私はそろりそろりと、榛名さんの背後に近づいていく。お、変な寝癖発見。背負っていたリュックサックを、どさっと榛名さんのノートパソコンの隣におく。
「どーも、お隣いいですか?」
「はあ、どうぞ、、、、って、薫ちゃん!?なんでここに?」
なんか一昔前の漫画のキャラクターみたいな、定番で理想的なリアクションだった。現実世界で、実際にこんなにいい反応されると、面白すぎる。クールに決めるつもりが、顔の緩みを抑えられない。、絶対、今変な顔してる。

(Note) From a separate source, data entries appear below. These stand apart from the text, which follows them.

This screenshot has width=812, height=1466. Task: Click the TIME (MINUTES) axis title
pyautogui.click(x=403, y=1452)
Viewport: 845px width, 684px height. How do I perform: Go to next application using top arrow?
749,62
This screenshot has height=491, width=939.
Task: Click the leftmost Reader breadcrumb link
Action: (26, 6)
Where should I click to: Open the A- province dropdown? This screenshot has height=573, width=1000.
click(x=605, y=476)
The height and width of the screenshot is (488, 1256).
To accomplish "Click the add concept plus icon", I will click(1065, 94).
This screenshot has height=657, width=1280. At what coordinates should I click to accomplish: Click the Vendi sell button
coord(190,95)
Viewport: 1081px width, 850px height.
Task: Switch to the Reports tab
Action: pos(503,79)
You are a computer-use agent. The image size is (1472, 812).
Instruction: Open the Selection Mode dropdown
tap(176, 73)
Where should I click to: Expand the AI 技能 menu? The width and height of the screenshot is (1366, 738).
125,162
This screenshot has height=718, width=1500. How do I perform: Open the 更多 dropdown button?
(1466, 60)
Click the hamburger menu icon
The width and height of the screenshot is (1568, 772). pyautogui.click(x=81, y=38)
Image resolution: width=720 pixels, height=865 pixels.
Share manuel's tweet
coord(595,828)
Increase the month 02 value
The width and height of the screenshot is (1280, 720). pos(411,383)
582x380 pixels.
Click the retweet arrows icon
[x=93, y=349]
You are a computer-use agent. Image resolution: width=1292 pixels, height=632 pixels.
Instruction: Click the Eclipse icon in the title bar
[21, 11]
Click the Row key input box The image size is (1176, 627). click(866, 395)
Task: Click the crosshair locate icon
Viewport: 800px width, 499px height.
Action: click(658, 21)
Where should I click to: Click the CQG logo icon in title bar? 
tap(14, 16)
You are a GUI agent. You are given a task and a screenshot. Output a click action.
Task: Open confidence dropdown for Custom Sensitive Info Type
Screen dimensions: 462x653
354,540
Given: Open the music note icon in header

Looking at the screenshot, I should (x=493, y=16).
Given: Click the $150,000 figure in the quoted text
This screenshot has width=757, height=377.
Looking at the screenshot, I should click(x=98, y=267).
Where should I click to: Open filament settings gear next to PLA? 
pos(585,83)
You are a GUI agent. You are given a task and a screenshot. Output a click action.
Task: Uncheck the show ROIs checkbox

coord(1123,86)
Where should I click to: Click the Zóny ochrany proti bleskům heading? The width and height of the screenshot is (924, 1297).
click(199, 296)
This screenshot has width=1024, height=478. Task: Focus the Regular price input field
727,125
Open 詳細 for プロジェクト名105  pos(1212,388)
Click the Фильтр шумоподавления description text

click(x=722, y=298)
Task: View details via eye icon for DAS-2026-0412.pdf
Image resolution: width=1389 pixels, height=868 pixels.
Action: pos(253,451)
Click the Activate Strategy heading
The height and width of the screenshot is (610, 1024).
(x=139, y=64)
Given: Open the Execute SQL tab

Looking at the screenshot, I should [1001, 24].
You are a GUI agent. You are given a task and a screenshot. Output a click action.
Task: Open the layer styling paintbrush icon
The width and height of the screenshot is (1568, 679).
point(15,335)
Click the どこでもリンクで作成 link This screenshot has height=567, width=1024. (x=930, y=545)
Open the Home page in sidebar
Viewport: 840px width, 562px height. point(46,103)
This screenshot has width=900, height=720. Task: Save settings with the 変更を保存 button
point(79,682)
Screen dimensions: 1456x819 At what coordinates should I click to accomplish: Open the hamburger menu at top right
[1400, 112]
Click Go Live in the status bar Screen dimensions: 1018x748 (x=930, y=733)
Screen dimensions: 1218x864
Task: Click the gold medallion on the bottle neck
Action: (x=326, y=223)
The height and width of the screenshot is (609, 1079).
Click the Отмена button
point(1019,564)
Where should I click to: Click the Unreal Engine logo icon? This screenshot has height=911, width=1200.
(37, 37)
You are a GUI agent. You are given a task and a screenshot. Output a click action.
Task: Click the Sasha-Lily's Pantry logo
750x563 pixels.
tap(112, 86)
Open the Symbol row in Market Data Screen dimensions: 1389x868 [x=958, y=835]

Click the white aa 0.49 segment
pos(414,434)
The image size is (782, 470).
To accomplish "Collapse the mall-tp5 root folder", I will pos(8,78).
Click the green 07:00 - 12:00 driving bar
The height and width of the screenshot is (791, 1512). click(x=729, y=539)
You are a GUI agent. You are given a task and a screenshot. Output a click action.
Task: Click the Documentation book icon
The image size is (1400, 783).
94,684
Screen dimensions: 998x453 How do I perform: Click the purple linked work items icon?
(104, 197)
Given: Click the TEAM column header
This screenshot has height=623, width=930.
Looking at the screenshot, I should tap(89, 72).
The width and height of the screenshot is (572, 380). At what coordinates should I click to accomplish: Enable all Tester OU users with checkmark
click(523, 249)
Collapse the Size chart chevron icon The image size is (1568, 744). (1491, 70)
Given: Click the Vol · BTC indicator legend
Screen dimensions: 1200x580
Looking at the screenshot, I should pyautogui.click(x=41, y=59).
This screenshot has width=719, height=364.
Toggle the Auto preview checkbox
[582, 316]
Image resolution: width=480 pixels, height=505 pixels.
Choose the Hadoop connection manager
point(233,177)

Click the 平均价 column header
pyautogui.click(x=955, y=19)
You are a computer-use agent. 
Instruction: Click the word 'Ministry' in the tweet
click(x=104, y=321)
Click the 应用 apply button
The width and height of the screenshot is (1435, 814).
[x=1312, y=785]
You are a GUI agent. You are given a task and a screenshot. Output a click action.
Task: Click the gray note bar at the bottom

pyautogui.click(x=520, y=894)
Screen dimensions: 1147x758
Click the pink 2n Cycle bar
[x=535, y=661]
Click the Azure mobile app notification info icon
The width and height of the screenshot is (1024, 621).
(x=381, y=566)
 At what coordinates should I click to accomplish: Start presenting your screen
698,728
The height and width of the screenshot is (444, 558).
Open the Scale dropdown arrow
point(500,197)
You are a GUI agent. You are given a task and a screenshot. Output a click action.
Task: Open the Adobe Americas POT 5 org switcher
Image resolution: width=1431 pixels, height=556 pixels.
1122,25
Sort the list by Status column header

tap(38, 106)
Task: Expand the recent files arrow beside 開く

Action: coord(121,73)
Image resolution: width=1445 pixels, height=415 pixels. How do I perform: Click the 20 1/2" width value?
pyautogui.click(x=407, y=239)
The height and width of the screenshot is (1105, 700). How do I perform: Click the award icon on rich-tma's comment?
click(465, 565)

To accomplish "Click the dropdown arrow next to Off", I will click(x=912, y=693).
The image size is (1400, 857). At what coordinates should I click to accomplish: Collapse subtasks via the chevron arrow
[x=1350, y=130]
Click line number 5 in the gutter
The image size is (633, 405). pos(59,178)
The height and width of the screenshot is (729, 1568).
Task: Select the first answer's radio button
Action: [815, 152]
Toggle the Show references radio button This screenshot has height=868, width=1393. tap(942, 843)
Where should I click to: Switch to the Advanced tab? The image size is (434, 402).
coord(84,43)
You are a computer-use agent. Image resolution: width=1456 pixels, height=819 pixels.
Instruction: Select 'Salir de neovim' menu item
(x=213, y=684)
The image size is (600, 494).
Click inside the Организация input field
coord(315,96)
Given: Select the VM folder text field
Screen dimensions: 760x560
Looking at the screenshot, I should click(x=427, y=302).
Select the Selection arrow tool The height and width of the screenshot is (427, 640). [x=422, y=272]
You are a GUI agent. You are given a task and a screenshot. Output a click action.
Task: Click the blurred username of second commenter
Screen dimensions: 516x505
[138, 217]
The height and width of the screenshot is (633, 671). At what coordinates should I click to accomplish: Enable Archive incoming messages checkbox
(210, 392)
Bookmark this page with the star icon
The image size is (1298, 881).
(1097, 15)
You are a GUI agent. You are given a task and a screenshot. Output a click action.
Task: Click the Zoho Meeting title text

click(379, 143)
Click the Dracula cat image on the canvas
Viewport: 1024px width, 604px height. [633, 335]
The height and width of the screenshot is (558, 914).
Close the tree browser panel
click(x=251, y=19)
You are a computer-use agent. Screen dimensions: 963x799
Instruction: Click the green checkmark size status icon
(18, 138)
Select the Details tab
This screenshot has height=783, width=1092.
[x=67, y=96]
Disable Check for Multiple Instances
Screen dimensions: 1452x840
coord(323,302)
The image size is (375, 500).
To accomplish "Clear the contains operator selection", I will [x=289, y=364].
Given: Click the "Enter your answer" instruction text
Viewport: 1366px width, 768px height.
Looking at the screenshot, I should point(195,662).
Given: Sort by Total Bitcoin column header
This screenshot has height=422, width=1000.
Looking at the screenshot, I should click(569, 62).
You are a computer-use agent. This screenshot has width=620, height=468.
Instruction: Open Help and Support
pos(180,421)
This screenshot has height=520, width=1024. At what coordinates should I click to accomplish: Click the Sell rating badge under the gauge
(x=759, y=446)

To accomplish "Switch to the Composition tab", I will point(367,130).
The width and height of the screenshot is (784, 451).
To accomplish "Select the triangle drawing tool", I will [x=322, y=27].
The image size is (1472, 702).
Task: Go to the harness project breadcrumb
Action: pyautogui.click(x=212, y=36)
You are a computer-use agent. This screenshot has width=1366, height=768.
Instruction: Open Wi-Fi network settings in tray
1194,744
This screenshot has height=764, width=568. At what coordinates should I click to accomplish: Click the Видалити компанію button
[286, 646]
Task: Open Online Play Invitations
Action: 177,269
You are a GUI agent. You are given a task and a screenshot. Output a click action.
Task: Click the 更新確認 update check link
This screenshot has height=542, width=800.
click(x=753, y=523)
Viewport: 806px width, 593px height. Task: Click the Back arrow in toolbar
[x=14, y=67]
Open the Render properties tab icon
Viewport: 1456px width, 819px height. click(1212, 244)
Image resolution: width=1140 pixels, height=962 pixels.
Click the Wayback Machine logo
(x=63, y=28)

「ふっ、あはははは、はははははははははっ。て、定番すぎて面白すぎる、、あははは、はははははっ」
「ちょちよ、薫ちゃん、ここ図書館,声落として、おとして」
榛名さんはすごい慌てようだったけど、教室ひとつ分くらいの今いるエリアには2、3人しか居らず、その人たちも、あまりこっちを気にしている風でもない。結構、大声で盛大に笑っちゃったけど。大学には変人が多いっていうし、寛大なのかも。うちの変わり者の兄貴が、小中高までと違って、大学では浮いている風に見えないのは、大学のこういう風土が理由だろうか。榛名さんは、そんな色に染まらず、至って常識人らしい。
「す、すいません。つい。ふふっ、榛名さんの反応が期待通りすぎて。ふっ、可笑しくて。」
「ええ?なんか面白かった?」
「榛名さん、結構漫画とか小説よく読む人でしょ。なんか、台詞音声化しちゃったみたいなのが面白くて、、」
確かによく読むよ。人と会話してるより、活字の会話を読んでる時間の方が長いかも?」
「あは、絶対それが原因だ。でも私、良いと思います。」
「あ、ありがとう?じゃなくて、薫ちゃん、どうしてここに?」
「そうでした。えっと、その、、」
榛名さんが学校のサポりに厳しい人かどうか、まだ全然分からないから、とりあえず、馬鹿正直に本当のことは言わない方がいいよね。なんて言ってごまかそうか。
「私、榛名さんに言っておかないと、いけないことがあって」
「ん?なんかあったの?」
「ええと、あのですね、、」
「おい、なんでおまえが今、ここにいるんだ」
怒鳴るような声が私の言葉を遮ったと思ったら、後ろから誰かに腕をつかまれた。次の瞬間、体ごと後ろに引っ張られたと思ったら、頭をはたかれた。パシッという、軽い感じの音が鳴る。
「薫ちゃん!大丈夫?ちょっと、あなた、いきなり何するんですか」
榛名さんが、私をかばうように、私と相手の間に割って入った。
「榛名さん、私は大丈夫です。この人は」
「おまえこそ、俺の妹こんなとこまで連れ回して何やってる?」
「え、妹?薫ちゃん、この人ってもしかして」
「はい、すいません。うちの兄貴です」
すがに、さっきの私の爆笑と合わせて二度目の大騒ぎで、周囲の人たちから迷惑そうな視線が注がれていたので、私たち3人は大学の第一食堂へと移動した。この大学には食堂が二カ所にある。兄貴の所属する理学部の学生は、理学部棟から近い第二食堂を利用することが多いらしく、兄貴の顔見知りにあわないよう第一食堂の方に連れて行かれた。